Falling prices may appear positive on the surface, but they can discourage consumption, delay investment, increase real debt burdens, and trap economies in a vicious cycle of low growth and weak confidence, it added.
QNB cited Japan’s experience in the 1990s and early 2000s as a cautionary tale of the long-term consequences of entrenched deflation, pointing that the same is also true for other major economies following the Great Financial Crisis in 2007-08.
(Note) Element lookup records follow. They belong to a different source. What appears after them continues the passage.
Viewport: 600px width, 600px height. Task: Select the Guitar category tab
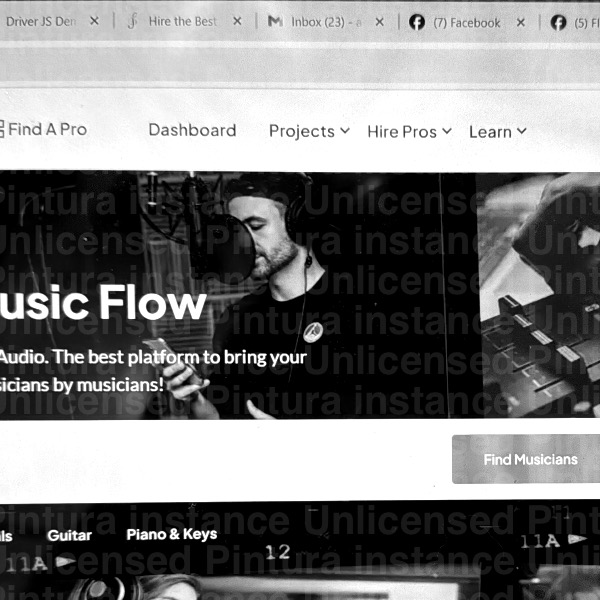pyautogui.click(x=69, y=535)
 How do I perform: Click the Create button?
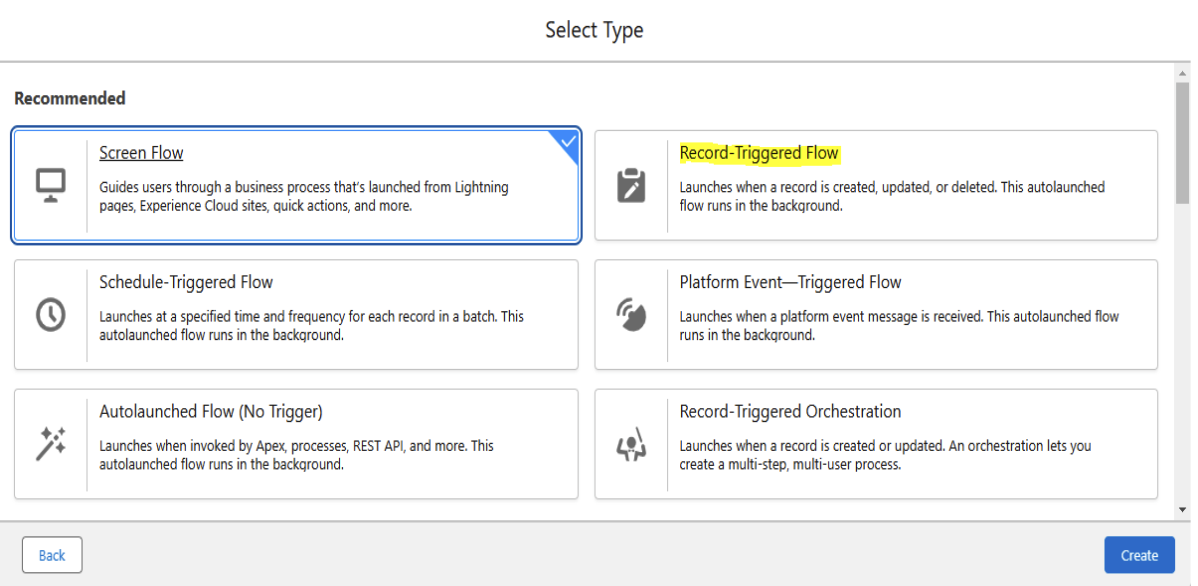pos(1139,555)
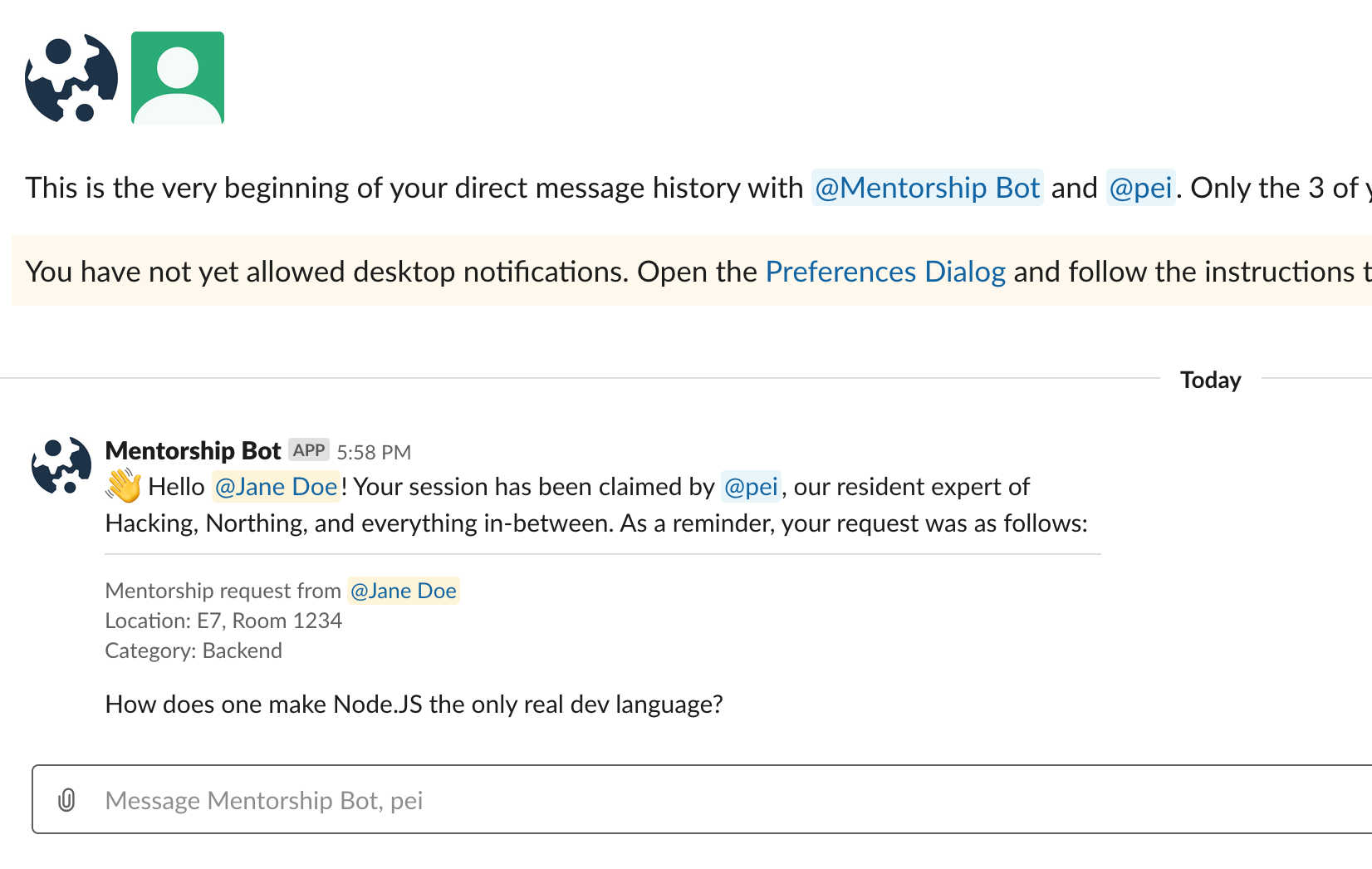Click the Location: E7, Room 1234 line
This screenshot has width=1372, height=869.
(223, 621)
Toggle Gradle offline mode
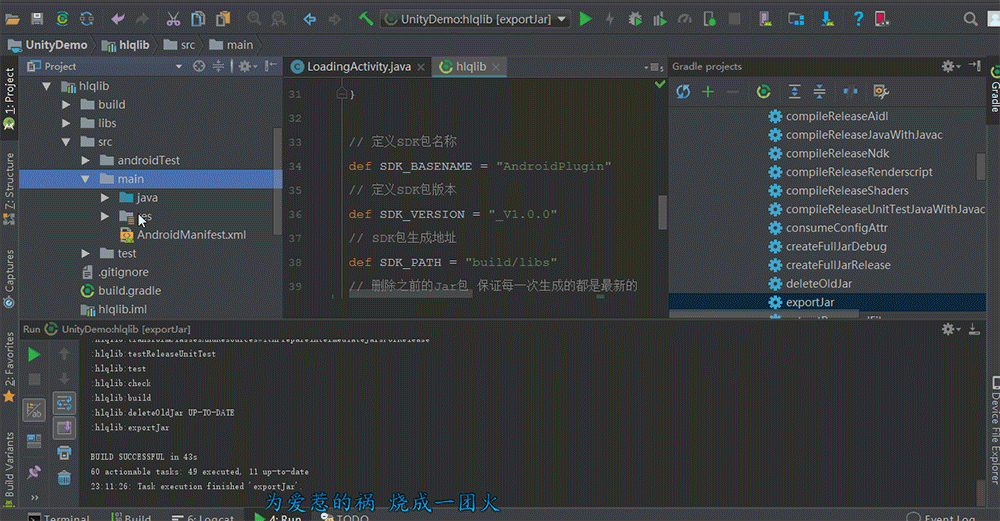Image resolution: width=1000 pixels, height=521 pixels. click(850, 91)
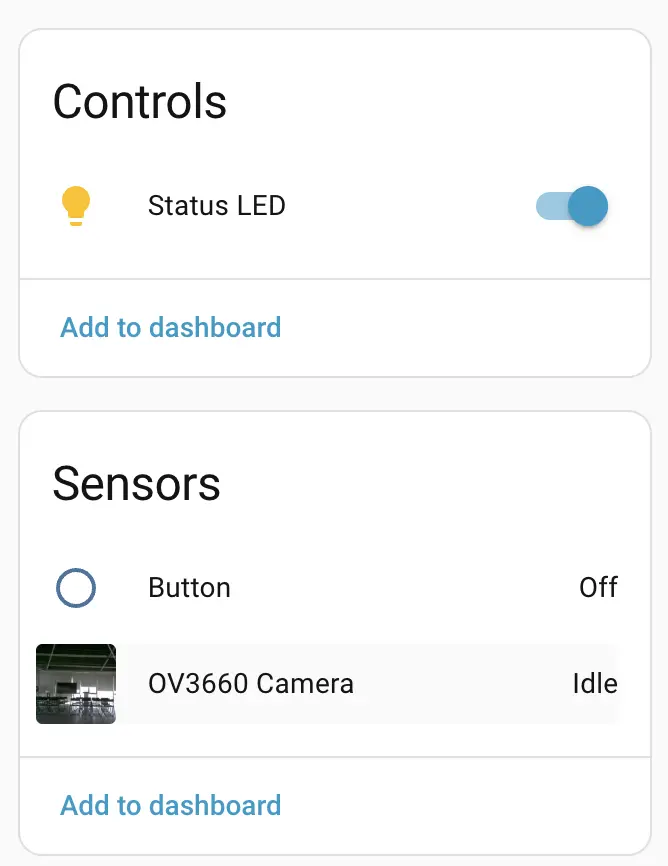Viewport: 668px width, 866px height.
Task: Click the Sensors card heading
Action: (x=136, y=484)
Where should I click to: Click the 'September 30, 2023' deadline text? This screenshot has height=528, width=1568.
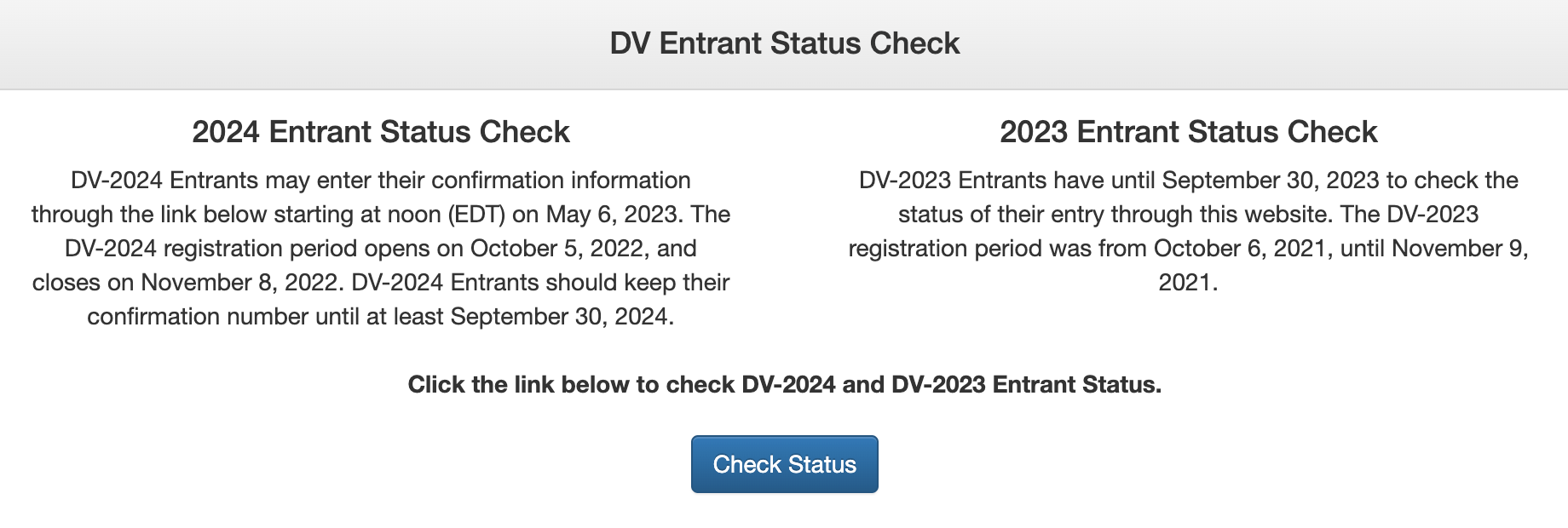(1270, 180)
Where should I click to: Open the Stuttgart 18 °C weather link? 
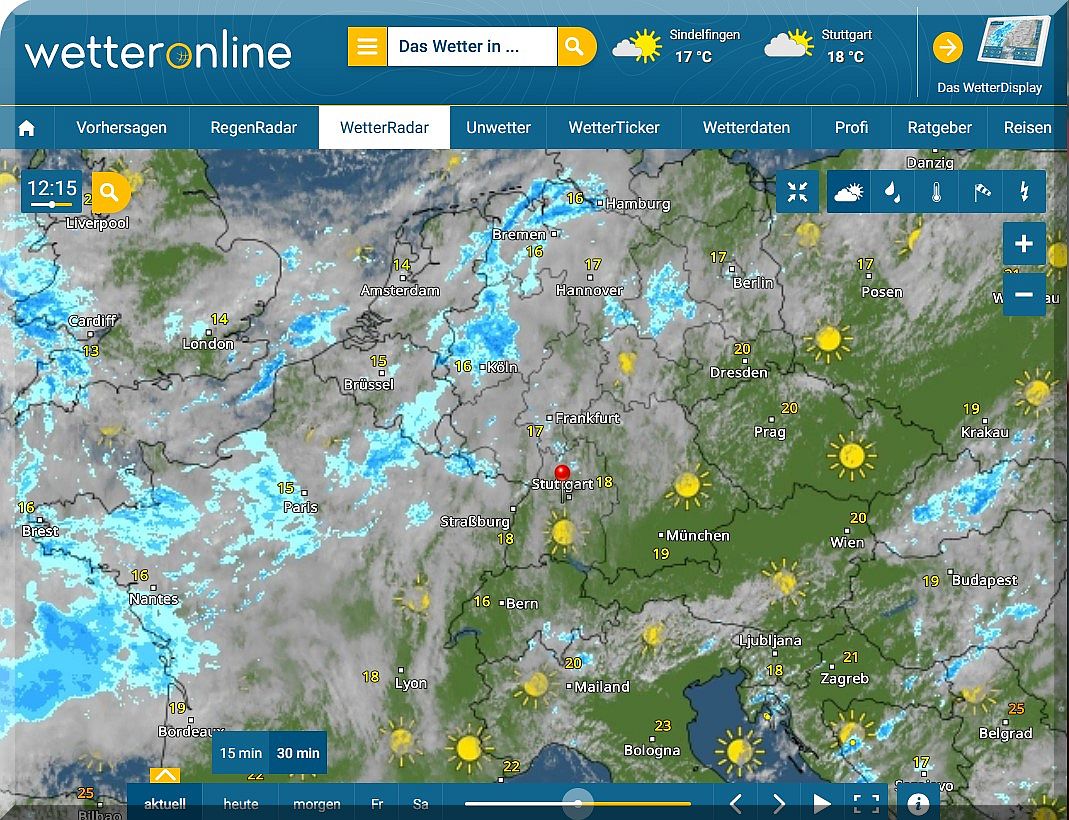[819, 46]

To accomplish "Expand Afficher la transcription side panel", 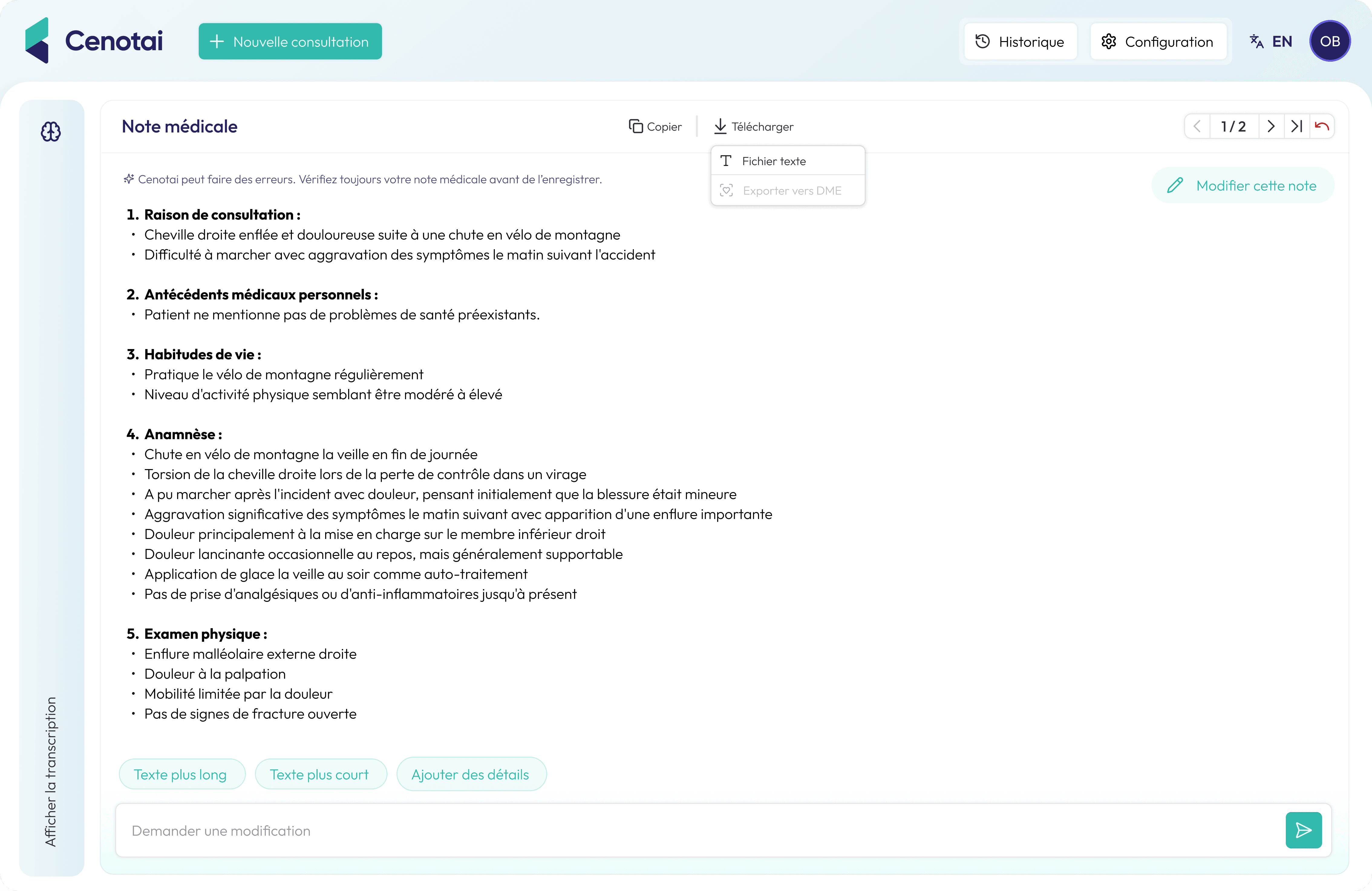I will [51, 771].
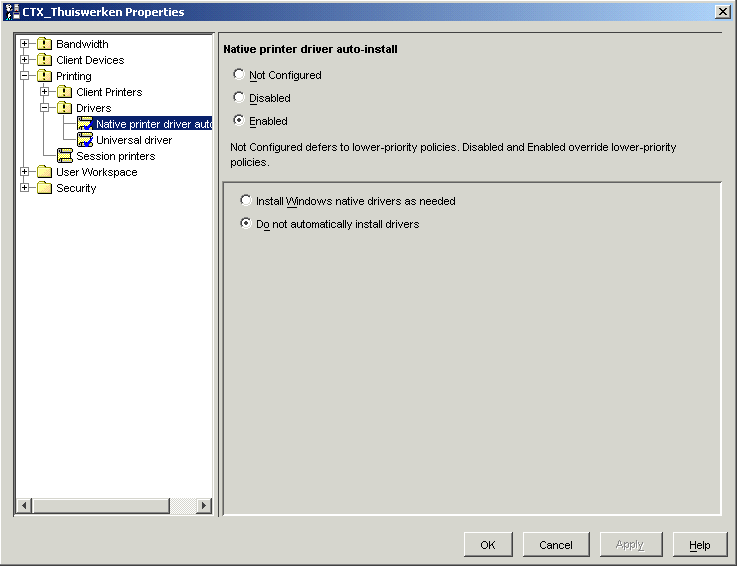Click the Session printers policy icon
The height and width of the screenshot is (566, 737).
(x=64, y=156)
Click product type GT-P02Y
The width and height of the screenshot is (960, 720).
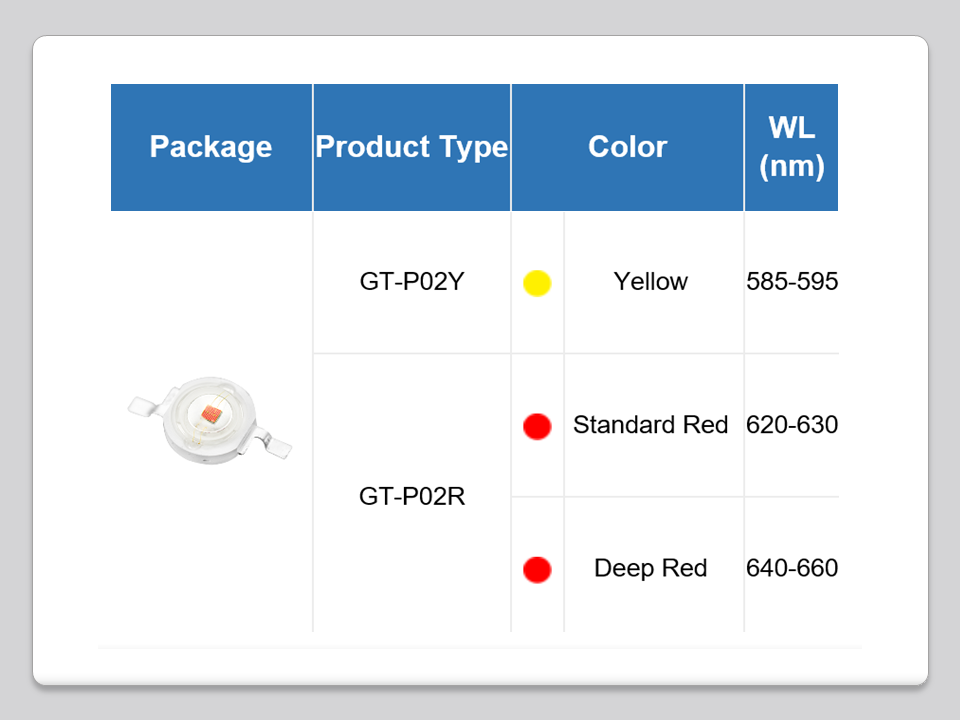point(412,282)
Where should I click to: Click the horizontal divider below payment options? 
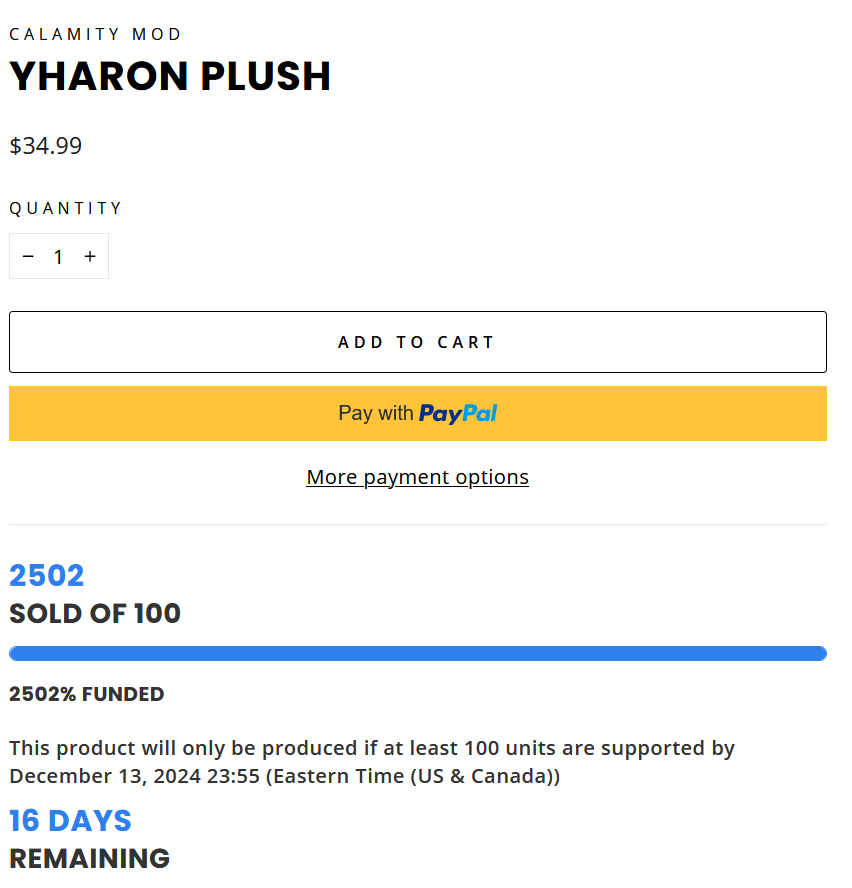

Relatedly, the bank noted, following a period when pandemic-related supply side shocks triggered much higher than normal inflation, there is little consensus on whether inflation or deflation are going to be major driving forces over the medium- or longer-term.
The weekly commentary pointed that some analysts highlight that one of the key reasons inflation has re-emerged as a central economic concern lies in the unravelling of several structural forces that underpinned the “Great Moderation.”
During that time, a confluence of factors helped supress price pressures and stabilize macroeconomic volatility: deepening globalization fostered cheaper imports and offshoring; relative geopolitical stability ensured open trade routes and capital flows; supply chain integration enabled just-in-time production with minimal inventory costs; and the rise of rational, technocratic politicians and government officials who contributed to anchor economic expectations through credible policies and transparency, QNB said.
The Covid pandemic exposed the fragility of over-optimized supply chains, prompting a shift toward reshoring and redundancy that carries higher cost structure, it added.
Combined with demographic pressures (less people working to sustain more people not working), green transition costs, and strategic competition over critical technologies, these reversals support the argument of some analysts about a more inflation-prone environment ahead, in which price stability can no longer be taken for granted, the bank added.
On the other hand, many analysts argue that it would be a mistake to assume that the post-Covid and Ukraine War era is uniformly inflationary. Powerful disinflationary forces are at play and accelerating, particularly those rooted in technological innovation.
QNB considered that some geopolitical developments commonly viewed as inflationary – such as trade fragmentation – may actually have deflationary consequences under certain conditions.